Holding space for another person is an unselfish act of giving. What does holding space mean? It means that we bring our full attention and being into the moment when we are with another. It means we set aside our mental process for a time. We disengage from giving attention to our emotional process. This does not mean that we do not feel anything as we attend and allow with the other. Instead it means we simply let the emotion or feeling arise, but continue to give good attention to the other, so that their experience is allowed in its fullness. We usually do not speak but rather we make good eye contact (unless intuitively it seems best not to). Our body language reflects that we are open and available. We may speak briefly if a question is asked directly, yet the attention remains with the other until the time is complete. Any speaking is usually reassurance so that the other continues, just a reminder that we are right here and listening. The time feels complete when the other has spoken or shared emotional content until they arrive at a place that feels "finished" to them, when there is a sense of emptiness or completion to the process that they are sharing. They will "feel" this completion, usually a sense of emptiness and gratefulness arises. And hopefully, a feeling of peace as they let go of what may have burdened them.

Doesn't that sound good? Who doesn't want that kind of loving attention? Unfortunately, we may have been conditioned to resist or feel discomfort with it. We may not be accustomed to having such undivided attention and time offered freely from another. We can recondition ourselves to enjoy this experience, as we find it and learn to let go in the space held by another, for us. Just as we can recondition ourselves to receive it, we can also learn and practice the skill of holding space for another.

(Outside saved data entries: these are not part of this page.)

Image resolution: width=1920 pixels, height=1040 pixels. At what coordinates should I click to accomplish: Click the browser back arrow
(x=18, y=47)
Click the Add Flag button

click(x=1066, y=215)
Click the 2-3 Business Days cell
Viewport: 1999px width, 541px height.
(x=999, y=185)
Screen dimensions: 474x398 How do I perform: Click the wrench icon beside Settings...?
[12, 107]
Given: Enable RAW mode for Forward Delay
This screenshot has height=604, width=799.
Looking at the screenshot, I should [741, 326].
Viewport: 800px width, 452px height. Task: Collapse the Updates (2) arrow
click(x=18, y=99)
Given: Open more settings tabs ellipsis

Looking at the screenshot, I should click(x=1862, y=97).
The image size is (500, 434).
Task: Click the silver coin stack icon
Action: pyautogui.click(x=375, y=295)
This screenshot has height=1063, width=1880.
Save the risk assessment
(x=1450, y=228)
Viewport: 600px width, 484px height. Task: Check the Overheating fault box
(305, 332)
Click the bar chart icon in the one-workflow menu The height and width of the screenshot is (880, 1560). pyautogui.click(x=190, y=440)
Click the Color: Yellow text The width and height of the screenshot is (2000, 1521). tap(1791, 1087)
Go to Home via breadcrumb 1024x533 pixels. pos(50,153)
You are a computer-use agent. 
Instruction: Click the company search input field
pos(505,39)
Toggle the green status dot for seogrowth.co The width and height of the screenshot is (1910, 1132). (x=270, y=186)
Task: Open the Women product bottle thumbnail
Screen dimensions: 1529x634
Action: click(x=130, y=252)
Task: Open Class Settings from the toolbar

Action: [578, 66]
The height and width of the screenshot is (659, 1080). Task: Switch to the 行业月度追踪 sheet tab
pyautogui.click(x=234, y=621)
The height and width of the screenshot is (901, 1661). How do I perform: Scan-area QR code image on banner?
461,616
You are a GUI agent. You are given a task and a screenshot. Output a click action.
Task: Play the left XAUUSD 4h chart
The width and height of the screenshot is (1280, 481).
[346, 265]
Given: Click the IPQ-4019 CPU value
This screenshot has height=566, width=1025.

What does it take to gain this skill? Willingness - we must be willing to let go of our own needs and wants for a time to offer our space to another completely. This might mean a shift in how we normally operate in the world. It means learning to let go of self interests and of being right. It means we let go of wanting equal time, and waiting to respond to the other to get our opinions or thoughts into the mix. It means we cultivate the practice of simply being with another, without agenda other than being present and attending to other. It means we develop a tolerance for letting another feel their feelings without the need to fix, change or control. It means learning to hold the heart open while we allow and acknowledge.

When we give the gift of holding space freely, we also receive. We receive a sense of wonder that we are capable of this loving kindness - that it really is this "simple" to be supportive and caring. Often times we have been conditioned to believe taking care of others is tedious work. In this belief we often do more than what would be truly helpful. The simplest act of this kind requires that we also have taken time and loving attention with ourselves, to heal and soothe what needs attention within us, so that we can let go and offer to the other fully.

Perhaps this is the key to unlocking our innate ability to hold space for another - finding and experiencing the loving space we most deeply want from others, from those that willingly give.